▶ [WORK ITEM] Count every line in the entries that holds the word "agent". The reply is that count alone.

▶ [MATERIAL PROVIDED]
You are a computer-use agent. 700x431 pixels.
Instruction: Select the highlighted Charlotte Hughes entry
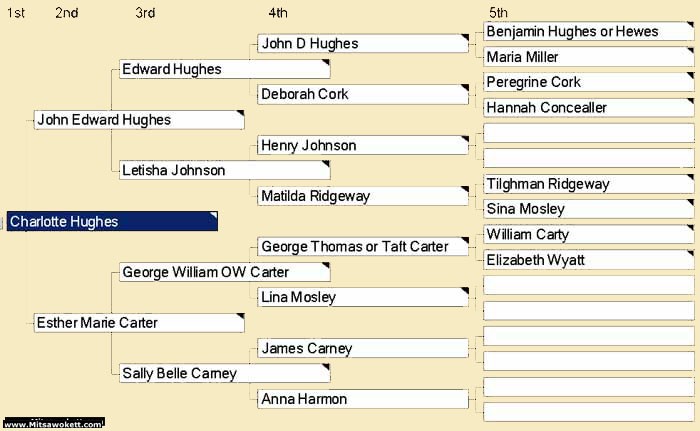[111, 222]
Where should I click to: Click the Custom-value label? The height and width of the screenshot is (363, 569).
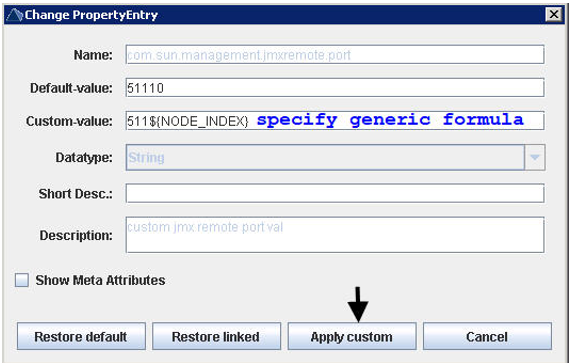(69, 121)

* * *

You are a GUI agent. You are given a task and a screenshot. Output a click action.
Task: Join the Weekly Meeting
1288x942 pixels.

▶ [TASK RESULT] 2